Every record must be copied exactly.

** Opening DATA SECTION block **

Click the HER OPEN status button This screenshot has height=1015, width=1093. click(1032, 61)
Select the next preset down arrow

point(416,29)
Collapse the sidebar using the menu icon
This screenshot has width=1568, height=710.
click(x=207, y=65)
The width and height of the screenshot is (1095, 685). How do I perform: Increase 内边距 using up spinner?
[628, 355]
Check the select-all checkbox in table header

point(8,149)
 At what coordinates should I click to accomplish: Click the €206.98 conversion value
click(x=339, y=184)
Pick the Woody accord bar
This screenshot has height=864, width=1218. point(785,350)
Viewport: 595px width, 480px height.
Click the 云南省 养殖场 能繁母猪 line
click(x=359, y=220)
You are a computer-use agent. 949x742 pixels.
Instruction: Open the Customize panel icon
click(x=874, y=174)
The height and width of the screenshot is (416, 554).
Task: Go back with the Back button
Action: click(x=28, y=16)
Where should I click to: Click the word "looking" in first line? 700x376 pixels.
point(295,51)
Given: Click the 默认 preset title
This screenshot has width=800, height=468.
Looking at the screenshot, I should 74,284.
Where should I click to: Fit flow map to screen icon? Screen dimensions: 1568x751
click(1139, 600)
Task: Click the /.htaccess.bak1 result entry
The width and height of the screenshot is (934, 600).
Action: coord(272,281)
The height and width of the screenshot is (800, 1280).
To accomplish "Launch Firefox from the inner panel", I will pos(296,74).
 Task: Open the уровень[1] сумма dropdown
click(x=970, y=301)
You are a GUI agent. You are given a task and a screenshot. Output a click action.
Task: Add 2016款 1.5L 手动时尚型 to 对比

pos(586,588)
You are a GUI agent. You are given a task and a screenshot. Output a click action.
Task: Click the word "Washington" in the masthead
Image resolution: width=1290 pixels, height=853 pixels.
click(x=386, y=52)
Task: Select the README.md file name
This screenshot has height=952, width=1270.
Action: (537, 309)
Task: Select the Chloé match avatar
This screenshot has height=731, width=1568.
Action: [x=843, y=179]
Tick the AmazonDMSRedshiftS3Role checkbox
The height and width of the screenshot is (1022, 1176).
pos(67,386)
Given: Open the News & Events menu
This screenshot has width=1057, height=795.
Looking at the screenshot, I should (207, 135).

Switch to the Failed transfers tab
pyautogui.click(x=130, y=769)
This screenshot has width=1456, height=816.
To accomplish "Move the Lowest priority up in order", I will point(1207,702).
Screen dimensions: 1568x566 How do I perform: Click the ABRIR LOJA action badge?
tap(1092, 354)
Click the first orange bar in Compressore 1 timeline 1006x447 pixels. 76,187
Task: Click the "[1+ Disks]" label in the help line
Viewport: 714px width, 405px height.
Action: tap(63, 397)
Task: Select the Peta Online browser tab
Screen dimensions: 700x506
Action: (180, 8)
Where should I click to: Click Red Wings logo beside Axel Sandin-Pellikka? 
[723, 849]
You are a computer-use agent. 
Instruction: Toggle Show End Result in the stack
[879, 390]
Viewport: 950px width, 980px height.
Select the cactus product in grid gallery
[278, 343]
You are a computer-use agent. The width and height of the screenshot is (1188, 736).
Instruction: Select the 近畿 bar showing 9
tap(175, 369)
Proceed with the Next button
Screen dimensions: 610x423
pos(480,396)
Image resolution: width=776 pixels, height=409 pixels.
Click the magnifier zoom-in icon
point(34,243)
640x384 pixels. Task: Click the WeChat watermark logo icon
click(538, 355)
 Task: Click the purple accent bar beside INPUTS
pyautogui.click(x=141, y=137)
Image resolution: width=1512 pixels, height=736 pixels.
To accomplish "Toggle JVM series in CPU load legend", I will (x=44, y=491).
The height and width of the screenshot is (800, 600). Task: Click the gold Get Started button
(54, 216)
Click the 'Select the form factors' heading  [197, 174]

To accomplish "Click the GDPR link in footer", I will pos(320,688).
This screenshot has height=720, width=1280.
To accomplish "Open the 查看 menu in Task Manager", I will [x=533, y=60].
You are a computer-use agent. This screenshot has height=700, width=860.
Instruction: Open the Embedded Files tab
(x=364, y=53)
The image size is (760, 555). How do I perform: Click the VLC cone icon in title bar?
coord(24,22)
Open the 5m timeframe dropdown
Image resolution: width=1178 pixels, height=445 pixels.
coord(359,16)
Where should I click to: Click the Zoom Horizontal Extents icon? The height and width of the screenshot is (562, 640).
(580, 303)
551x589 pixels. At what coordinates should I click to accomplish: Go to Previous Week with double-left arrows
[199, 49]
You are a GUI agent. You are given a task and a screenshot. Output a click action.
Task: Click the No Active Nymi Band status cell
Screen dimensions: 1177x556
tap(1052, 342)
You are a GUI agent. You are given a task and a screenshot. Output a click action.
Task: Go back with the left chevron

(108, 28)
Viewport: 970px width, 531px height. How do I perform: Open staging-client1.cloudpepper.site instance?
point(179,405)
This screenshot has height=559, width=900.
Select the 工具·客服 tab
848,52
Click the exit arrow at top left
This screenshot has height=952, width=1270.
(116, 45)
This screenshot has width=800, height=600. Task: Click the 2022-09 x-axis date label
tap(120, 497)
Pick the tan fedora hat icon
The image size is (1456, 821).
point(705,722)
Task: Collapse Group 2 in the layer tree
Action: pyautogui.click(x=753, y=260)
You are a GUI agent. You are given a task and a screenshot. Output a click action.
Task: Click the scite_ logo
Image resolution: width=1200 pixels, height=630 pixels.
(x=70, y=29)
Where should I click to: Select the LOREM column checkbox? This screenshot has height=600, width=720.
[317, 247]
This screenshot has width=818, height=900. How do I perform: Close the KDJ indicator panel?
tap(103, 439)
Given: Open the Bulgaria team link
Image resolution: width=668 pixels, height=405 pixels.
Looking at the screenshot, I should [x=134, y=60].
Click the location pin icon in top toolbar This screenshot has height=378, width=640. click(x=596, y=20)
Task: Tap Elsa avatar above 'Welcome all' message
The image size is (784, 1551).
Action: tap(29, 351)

** Closing DATA SECTION block **

RESPONSE TO THIS EXERCISE:
Click the HER OPEN status button This screenshot has height=1015, width=1093. click(1032, 61)
Select the next preset down arrow

point(416,29)
Collapse the sidebar using the menu icon
This screenshot has width=1568, height=710.
click(x=207, y=65)
The width and height of the screenshot is (1095, 685). How do I perform: Increase 内边距 using up spinner?
[628, 355]
Check the select-all checkbox in table header

point(8,149)
 At what coordinates should I click to accomplish: Click the €206.98 conversion value
click(x=339, y=184)
Pick the Woody accord bar
This screenshot has height=864, width=1218. point(785,350)
Viewport: 595px width, 480px height.
Click the 云南省 养殖场 能繁母猪 line
click(x=359, y=220)
You are a computer-use agent. 949x742 pixels.
Instruction: Open the Customize panel icon
click(x=874, y=174)
The height and width of the screenshot is (416, 554).
Task: Go back with the Back button
Action: click(x=28, y=16)
Where should I click to: Click the word "looking" in first line? 700x376 pixels.
point(295,51)
Given: Click the 默认 preset title
This screenshot has width=800, height=468.
Looking at the screenshot, I should 74,284.
Where should I click to: Fit flow map to screen icon? Screen dimensions: 1568x751
click(1139, 600)
Task: Click the /.htaccess.bak1 result entry
The width and height of the screenshot is (934, 600).
Action: coord(272,281)
The height and width of the screenshot is (800, 1280).
To accomplish "Launch Firefox from the inner panel", I will pos(296,74).
 Task: Open the уровень[1] сумма dropdown
click(x=970, y=301)
You are a GUI agent. You are given a task and a screenshot. Output a click action.
Task: Add 2016款 1.5L 手动时尚型 to 对比

pos(586,588)
You are a GUI agent. You are given a task and a screenshot. Output a click action.
Task: Click the word "Washington" in the masthead
Image resolution: width=1290 pixels, height=853 pixels.
click(x=386, y=52)
Task: Select the README.md file name
This screenshot has height=952, width=1270.
Action: (537, 309)
Task: Select the Chloé match avatar
This screenshot has height=731, width=1568.
Action: [x=843, y=179]
Tick the AmazonDMSRedshiftS3Role checkbox
The height and width of the screenshot is (1022, 1176).
pos(67,386)
Given: Open the News & Events menu
This screenshot has width=1057, height=795.
Looking at the screenshot, I should (207, 135).

Switch to the Failed transfers tab
pyautogui.click(x=130, y=769)
This screenshot has width=1456, height=816.
To accomplish "Move the Lowest priority up in order", I will point(1207,702).
Screen dimensions: 1568x566 How do I perform: Click the ABRIR LOJA action badge?
tap(1092, 354)
Click the first orange bar in Compressore 1 timeline 1006x447 pixels. 76,187
Task: Click the "[1+ Disks]" label in the help line
Viewport: 714px width, 405px height.
Action: tap(63, 397)
Task: Select the Peta Online browser tab
Screen dimensions: 700x506
Action: (180, 8)
Where should I click to: Click Red Wings logo beside Axel Sandin-Pellikka? 
[723, 849]
You are a computer-use agent. 
Instruction: Toggle Show End Result in the stack
[879, 390]
Viewport: 950px width, 980px height.
Select the cactus product in grid gallery
[278, 343]
You are a computer-use agent. The width and height of the screenshot is (1188, 736).
Instruction: Select the 近畿 bar showing 9
tap(175, 369)
Proceed with the Next button
Screen dimensions: 610x423
pos(480,396)
Image resolution: width=776 pixels, height=409 pixels.
Click the magnifier zoom-in icon
point(34,243)
640x384 pixels. Task: Click the WeChat watermark logo icon
click(538, 355)
 Task: Click the purple accent bar beside INPUTS
pyautogui.click(x=141, y=137)
Image resolution: width=1512 pixels, height=736 pixels.
To accomplish "Toggle JVM series in CPU load legend", I will (x=44, y=491).
The height and width of the screenshot is (800, 600). Task: Click the gold Get Started button
(54, 216)
Click the 'Select the form factors' heading  [197, 174]

To accomplish "Click the GDPR link in footer", I will pos(320,688).
This screenshot has height=720, width=1280.
To accomplish "Open the 查看 menu in Task Manager", I will [x=533, y=60].
You are a computer-use agent. This screenshot has height=700, width=860.
Instruction: Open the Embedded Files tab
(x=364, y=53)
The image size is (760, 555). How do I perform: Click the VLC cone icon in title bar?
coord(24,22)
Open the 5m timeframe dropdown
Image resolution: width=1178 pixels, height=445 pixels.
coord(359,16)
Where should I click to: Click the Zoom Horizontal Extents icon? The height and width of the screenshot is (562, 640).
(580, 303)
551x589 pixels. At what coordinates should I click to accomplish: Go to Previous Week with double-left arrows
[199, 49]
You are a GUI agent. You are given a task and a screenshot. Output a click action.
Task: Click the No Active Nymi Band status cell
Screen dimensions: 1177x556
tap(1052, 342)
You are a GUI agent. You are given a task and a screenshot. Output a click action.
Task: Go back with the left chevron

(108, 28)
Viewport: 970px width, 531px height. How do I perform: Open staging-client1.cloudpepper.site instance?
point(179,405)
This screenshot has height=559, width=900.
Select the 工具·客服 tab
848,52
Click the exit arrow at top left
This screenshot has height=952, width=1270.
(116, 45)
This screenshot has width=800, height=600. Task: Click the 2022-09 x-axis date label
tap(120, 497)
Pick the tan fedora hat icon
The image size is (1456, 821).
point(705,722)
Task: Collapse Group 2 in the layer tree
Action: pyautogui.click(x=753, y=260)
You are a GUI agent. You are given a task and a screenshot. Output a click action.
Task: Click the scite_ logo
Image resolution: width=1200 pixels, height=630 pixels.
(x=70, y=29)
Where should I click to: Select the LOREM column checkbox? This screenshot has height=600, width=720.
[317, 247]
This screenshot has width=818, height=900. How do I perform: Close the KDJ indicator panel?
tap(103, 439)
Given: Open the Bulgaria team link
Image resolution: width=668 pixels, height=405 pixels.
Looking at the screenshot, I should [x=134, y=60].
Click the location pin icon in top toolbar This screenshot has height=378, width=640. click(x=596, y=20)
Task: Tap Elsa avatar above 'Welcome all' message
The image size is (784, 1551).
Action: tap(29, 351)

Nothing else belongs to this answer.